Trate después de esta prueba de comprender cómo puede ser el día a día para alguien que no tenga ese umbral de audición en 60, sino en 70 u 80 o más. Por establecer unas referencias: una aspiradora emite unos 70 dB, el tráfico intenso unos 75, la sirena cercana de un coche de policía, alrededor de 80 dB…
Pero, como le decía antes, como en el ‘síndrome del extranjero’ del que hablaba al inicio, el hipoacúsico también puede encontrar un ‘amigo’ que le enseñe ‘el idioma’ que él no entiende. Porque el hipoacúsico no necesita comprensión, sino solución.
Actualmente las prótesis auditivas han superado de largo esa fase en que eran meros amplificadores de sonido. Existen maravillas como los implantes cocleares, y, en el campo de las prótesis no implantables, los audífonos, desde la llegada de la tecnología digital y los nuevos métodos de programación están experimentando un avance espectacular en cuanto a prestaciones, tratamiento del sonido, segmentación de frecuencias e intensidades, tamaño, fiabilidad…

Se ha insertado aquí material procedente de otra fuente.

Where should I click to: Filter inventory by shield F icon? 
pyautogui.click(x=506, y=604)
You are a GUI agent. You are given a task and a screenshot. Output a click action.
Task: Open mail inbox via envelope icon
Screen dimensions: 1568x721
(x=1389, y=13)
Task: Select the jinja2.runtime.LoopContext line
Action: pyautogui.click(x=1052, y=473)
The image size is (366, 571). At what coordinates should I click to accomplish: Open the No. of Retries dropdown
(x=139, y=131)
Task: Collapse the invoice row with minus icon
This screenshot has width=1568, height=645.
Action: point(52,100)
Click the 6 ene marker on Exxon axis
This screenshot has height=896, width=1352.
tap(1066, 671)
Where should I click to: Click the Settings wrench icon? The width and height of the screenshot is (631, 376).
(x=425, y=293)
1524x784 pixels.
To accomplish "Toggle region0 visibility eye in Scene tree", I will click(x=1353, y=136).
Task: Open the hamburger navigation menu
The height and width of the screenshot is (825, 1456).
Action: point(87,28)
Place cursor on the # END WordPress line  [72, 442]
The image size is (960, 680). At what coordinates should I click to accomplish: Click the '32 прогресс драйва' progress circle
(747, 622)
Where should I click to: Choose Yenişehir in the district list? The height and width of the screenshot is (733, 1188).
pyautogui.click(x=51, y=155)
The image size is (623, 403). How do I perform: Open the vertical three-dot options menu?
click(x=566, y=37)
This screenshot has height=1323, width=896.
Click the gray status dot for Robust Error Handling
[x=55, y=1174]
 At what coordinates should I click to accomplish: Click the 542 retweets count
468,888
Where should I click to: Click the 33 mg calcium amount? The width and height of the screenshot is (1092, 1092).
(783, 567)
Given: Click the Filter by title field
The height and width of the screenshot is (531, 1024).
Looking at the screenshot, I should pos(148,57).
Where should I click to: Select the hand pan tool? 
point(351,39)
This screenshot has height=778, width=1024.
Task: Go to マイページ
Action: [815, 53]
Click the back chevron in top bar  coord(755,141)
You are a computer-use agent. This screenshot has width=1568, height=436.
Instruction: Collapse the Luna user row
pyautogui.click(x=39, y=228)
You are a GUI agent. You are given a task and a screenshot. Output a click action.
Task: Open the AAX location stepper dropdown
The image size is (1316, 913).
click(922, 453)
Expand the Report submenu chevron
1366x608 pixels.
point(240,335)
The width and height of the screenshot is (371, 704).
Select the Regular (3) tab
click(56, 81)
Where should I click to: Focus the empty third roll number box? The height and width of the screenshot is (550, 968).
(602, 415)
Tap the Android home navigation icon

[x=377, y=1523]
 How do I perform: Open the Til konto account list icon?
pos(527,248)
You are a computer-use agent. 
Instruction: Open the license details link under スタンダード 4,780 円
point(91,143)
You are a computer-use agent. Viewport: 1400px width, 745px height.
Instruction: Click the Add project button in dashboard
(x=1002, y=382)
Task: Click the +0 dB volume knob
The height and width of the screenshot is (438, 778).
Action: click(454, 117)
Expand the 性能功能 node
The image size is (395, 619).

Por tanto, si tiene algún familiar o amigo que padece hipoacusia, hágale un favor: tóquele el hombro para captar su atención y dígale, en tono algo más elevado de lo normal (pero sin gritos, por favor, en otro capítulo le diré por qué): ¿sabes que es muy posible que con uno o dos audífonos puedas salir de tu soledad y volver entre nosotros? ¿por qué en vez de dejarte ir cada vez a peor no lo intentas? Puede que el hipoacúsico se encoja de hombros y replique ‘¡pa lo que hay que oir!
Si esto sucede, colóquese detrás y dígale: ‘si no quieres que te dé una hostia, dime: no quiero que me des una hostia’. Cuando no responda, désela, y cuando se vuelva indignado a devolvérsela, dígale: ‘imagínate que en vez de una hostia, lo que te viene por detrás es un camión al que no has oído llegar’. Eso lo entiende hasta un sorderas.
Le garantizo una cosa: si le convence y se pone en manos de profesionales (ya le enseñaré a distinguirlos de los cantamañanas y timadores) a partir de ese momento usted será el amigo que le cambió la vida. Como lo oye.